Pazartesi, Mart 27, 2017

Tarihin Kırılganlığı

Tarih kırılgan bir dönemde: Birçok büküm noktası tanımlı.
Bu koşullarda biraz daha farklı bir tarihsel söylem daha uygun olur gibi.
Bir anarşist olarak bile, tarihin kaldıramayacağı yıkımlara taraftar olmamı kendime uygun bulmuyorum.
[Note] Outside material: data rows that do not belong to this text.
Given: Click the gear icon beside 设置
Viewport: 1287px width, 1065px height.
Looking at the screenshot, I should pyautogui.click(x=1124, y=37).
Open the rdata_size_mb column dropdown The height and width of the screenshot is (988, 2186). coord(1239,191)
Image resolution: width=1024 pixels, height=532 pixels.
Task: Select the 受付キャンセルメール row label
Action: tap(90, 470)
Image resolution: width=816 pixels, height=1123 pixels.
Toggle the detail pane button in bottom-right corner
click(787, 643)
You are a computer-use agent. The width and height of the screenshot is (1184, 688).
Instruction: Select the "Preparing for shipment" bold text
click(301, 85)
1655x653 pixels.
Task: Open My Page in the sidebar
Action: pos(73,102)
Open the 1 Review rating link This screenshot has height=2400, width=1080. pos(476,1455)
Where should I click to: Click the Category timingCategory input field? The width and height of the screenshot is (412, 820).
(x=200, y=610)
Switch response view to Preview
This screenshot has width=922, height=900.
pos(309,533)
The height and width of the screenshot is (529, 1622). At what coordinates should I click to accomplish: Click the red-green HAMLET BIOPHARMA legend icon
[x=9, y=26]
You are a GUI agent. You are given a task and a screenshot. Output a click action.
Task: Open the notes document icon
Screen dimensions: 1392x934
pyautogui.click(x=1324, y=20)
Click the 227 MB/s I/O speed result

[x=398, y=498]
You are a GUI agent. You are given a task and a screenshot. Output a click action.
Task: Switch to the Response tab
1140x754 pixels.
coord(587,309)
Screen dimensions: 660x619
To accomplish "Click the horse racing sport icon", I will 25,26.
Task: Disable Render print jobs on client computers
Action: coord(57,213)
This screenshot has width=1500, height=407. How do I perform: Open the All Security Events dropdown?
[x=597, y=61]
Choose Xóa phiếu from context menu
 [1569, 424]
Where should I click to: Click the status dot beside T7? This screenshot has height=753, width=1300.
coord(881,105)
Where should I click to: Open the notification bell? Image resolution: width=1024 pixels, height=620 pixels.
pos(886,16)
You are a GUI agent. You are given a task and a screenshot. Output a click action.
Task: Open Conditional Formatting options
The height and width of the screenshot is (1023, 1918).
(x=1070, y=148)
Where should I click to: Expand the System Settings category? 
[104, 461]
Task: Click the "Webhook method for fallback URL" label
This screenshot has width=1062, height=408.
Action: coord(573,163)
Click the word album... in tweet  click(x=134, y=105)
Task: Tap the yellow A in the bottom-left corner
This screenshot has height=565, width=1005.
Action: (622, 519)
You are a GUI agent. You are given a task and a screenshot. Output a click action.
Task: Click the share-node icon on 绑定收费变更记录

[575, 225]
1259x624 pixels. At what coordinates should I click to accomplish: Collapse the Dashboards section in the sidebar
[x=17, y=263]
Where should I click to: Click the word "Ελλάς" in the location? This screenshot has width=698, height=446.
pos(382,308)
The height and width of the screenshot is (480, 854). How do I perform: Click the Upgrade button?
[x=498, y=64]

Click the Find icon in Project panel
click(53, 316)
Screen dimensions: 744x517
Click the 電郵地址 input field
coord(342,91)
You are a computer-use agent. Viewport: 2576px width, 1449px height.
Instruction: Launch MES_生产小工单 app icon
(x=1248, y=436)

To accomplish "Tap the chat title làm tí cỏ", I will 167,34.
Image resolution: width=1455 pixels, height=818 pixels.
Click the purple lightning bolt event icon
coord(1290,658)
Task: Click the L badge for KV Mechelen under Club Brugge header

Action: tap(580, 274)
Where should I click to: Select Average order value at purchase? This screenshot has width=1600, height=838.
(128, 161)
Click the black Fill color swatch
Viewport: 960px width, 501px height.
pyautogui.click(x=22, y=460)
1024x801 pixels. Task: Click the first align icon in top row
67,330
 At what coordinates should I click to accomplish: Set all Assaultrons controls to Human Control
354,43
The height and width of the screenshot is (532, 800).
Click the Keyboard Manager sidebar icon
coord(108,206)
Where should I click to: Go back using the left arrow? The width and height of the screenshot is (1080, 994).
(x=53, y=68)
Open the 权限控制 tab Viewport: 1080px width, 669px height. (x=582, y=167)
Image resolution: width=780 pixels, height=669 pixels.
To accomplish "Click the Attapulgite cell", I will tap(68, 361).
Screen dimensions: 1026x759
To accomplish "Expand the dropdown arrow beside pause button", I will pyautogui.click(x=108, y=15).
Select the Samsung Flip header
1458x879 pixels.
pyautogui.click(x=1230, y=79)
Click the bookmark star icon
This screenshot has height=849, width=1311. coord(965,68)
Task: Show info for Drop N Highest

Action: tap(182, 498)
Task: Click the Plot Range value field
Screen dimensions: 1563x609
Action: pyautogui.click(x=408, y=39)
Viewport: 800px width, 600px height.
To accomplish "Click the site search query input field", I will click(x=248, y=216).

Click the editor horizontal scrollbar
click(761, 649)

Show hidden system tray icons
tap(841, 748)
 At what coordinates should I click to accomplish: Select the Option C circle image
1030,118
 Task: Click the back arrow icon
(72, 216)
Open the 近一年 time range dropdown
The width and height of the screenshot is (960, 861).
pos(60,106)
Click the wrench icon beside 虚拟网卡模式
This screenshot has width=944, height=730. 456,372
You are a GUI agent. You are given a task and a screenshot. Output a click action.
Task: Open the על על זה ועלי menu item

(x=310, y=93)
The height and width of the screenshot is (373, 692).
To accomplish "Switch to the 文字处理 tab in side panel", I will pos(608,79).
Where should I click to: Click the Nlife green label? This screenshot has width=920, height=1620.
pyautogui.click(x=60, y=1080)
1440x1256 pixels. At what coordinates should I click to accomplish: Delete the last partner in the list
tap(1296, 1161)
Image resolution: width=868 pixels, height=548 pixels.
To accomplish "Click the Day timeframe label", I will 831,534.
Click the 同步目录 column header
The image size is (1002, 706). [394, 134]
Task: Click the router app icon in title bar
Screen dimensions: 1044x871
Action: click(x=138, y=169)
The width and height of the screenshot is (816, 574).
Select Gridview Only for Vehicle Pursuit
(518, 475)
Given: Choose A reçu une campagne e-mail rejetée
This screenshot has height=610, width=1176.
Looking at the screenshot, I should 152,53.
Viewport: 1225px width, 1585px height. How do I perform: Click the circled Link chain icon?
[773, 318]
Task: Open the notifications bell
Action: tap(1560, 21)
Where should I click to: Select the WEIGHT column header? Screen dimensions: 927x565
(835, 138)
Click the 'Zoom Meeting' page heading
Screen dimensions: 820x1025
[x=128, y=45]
Öyle sanılsam da, 19. Yüzyıl-russal nihilist değilim.
Sonuçta tarih, kümülatif birikimli gidiyor. (Bu duble birikim süreci, aritmetik değil, arada birçok nicelden nitelliğe dönüşmüşlükle, nitellerin kaldığı, nicellerin elendiği bir bütünsel modelde deviniyor.)
Sorun, yıkımların hegemonları temizlemesi veya temizlememesi. Çoğu kez yıkımlar hegemonları daha çok güçlendirdi. Biz buna taraftar değiliz.
Geliyor o zaman argüman şu soruya:
Başarısız olacağı kesin olan ve firesi yüksek bir ön-devrim atağına karşı bir anarşistin tavrı ne olur?
1905-1917’yi biliyoruz ama bizi orada ilgilendiren, taşları atanlarla kuşları toplayanların aynı kişiler olmaması. Lenin duruma sonradan müdahil oldu yani. Tabii, bundan da kaçınmak taraftarıyız.
Bir gelecekbilimci olarak, 2001 öncesinde, durum daha dengeliyken bile, tarihe genelde 0 müdahale taraftarıydık hep. Çünkü, saptadığımız gibi, ne Atatürk’ün istediği Türkiye, ne de Lenin’in istediği Rusya vardı, çok değil onların çabasından 60 yıl sonra. Kimse de, 1 kuşaklık devrim yapmak istemez sonuçta.
Ancak, ‘ne yapmamalı?’yı yanıtlayınca, ‘ne yapmalı?’yı yanıtlamış olmadık henüz.
Nitelikli beyin yetiştirmeli ama bu koşullarda o, imkansız ötesi bir durum.
Dolayısıyla, tarihin bu çok kırılgan döneminde, başarısız devrim kıyması olmaktansa, siperin dibinde olası bombayı beklemeyi tercih ediyoruz hala.